• _Dataset entries_:

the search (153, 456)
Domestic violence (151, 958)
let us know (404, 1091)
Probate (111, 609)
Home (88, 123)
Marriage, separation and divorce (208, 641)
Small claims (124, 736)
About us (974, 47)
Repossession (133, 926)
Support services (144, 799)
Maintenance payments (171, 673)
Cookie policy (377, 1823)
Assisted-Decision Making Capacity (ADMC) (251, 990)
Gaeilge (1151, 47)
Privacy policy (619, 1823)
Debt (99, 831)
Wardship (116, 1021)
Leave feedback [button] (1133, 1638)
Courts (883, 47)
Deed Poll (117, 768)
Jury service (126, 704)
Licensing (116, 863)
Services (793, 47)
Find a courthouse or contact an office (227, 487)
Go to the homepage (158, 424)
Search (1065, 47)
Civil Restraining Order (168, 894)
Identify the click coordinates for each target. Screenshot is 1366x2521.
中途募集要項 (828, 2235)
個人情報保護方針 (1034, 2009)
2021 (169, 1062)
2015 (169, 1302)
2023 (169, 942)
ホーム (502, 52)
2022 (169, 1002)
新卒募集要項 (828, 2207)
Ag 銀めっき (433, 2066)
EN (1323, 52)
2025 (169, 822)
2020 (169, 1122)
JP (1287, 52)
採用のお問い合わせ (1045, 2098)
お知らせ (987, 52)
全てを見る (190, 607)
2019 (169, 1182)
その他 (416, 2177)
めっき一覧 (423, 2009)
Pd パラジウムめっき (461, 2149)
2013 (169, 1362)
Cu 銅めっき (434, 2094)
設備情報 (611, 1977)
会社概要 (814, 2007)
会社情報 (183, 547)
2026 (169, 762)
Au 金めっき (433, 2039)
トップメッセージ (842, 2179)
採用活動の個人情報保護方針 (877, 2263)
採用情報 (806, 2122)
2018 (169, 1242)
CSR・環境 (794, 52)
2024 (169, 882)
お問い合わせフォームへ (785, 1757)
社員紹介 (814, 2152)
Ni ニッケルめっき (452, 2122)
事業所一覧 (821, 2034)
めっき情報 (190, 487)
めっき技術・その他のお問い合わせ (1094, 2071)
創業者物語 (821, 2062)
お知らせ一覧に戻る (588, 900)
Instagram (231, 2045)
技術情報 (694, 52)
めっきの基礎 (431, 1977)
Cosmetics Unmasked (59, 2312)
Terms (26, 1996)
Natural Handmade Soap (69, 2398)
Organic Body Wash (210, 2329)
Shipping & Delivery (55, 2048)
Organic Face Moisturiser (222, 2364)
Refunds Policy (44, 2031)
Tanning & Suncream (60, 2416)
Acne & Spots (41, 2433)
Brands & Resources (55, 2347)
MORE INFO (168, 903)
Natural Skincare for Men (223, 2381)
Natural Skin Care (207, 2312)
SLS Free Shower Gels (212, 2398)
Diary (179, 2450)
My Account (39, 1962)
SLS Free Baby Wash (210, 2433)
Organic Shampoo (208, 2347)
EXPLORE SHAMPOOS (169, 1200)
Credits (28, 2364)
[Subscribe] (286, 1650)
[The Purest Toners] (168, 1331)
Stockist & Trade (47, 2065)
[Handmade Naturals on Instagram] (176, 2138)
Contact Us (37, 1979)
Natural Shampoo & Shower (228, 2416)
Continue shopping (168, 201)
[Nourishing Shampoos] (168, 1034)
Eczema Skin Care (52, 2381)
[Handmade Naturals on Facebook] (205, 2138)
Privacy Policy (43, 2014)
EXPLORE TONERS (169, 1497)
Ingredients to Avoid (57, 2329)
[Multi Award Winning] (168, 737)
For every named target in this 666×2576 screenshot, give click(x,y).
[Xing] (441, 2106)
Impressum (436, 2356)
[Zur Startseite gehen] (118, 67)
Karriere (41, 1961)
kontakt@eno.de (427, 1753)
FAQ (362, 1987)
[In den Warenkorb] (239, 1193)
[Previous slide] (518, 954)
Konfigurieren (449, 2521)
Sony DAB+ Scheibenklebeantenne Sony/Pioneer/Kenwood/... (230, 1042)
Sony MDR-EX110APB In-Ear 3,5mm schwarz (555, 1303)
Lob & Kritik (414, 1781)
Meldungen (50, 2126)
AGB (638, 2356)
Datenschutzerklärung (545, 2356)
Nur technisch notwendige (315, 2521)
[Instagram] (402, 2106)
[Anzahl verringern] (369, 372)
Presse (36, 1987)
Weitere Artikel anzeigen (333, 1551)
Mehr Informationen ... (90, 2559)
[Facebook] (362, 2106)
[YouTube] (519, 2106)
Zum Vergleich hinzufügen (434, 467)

• _Work order_:
As the answer, set down only the lines from the data above between the one holding "Instagram (231, 2045)" and the one holding "Stockist & Trade (47, 2065)", inclusive, exactly as they read.

• _Answer section_:
Instagram (231, 2045)
技術情報 (694, 52)
めっきの基礎 (431, 1977)
Cosmetics Unmasked (59, 2312)
Terms (26, 1996)
Natural Handmade Soap (69, 2398)
Organic Body Wash (210, 2329)
Shipping & Delivery (55, 2048)
Organic Face Moisturiser (222, 2364)
Refunds Policy (44, 2031)
Tanning & Suncream (60, 2416)
Acne & Spots (41, 2433)
Brands & Resources (55, 2347)
MORE INFO (168, 903)
Natural Skincare for Men (223, 2381)
Natural Skin Care (207, 2312)
SLS Free Shower Gels (212, 2398)
Diary (179, 2450)
My Account (39, 1962)
SLS Free Baby Wash (210, 2433)
Organic Shampoo (208, 2347)
EXPLORE SHAMPOOS (169, 1200)
Credits (28, 2364)
[Subscribe] (286, 1650)
[The Purest Toners] (168, 1331)
Stockist & Trade (47, 2065)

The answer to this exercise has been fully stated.